## [How to complete this task]
Would you retype the lines from the one that holds "You are a GUI" to the final line of the entries below, both ends included and exactly as written, but without pictures?

--- START ---

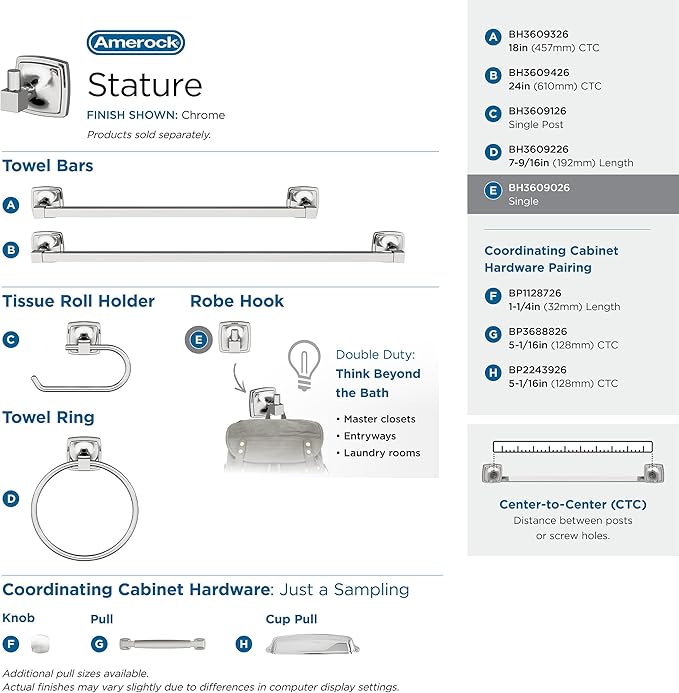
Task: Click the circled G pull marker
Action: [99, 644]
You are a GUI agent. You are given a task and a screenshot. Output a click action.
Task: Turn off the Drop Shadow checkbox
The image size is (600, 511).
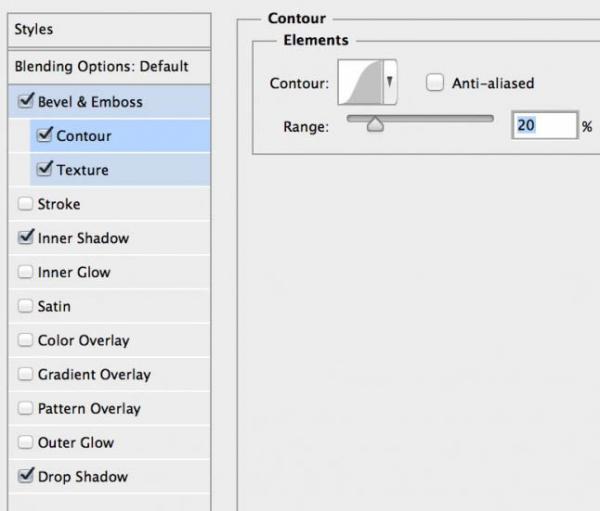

--- END ---

## [Response area]
You are a GUI agent. You are given a task and a screenshot. Output a click action.
Task: Turn off the Drop Shadow checkbox
The image size is (600, 511).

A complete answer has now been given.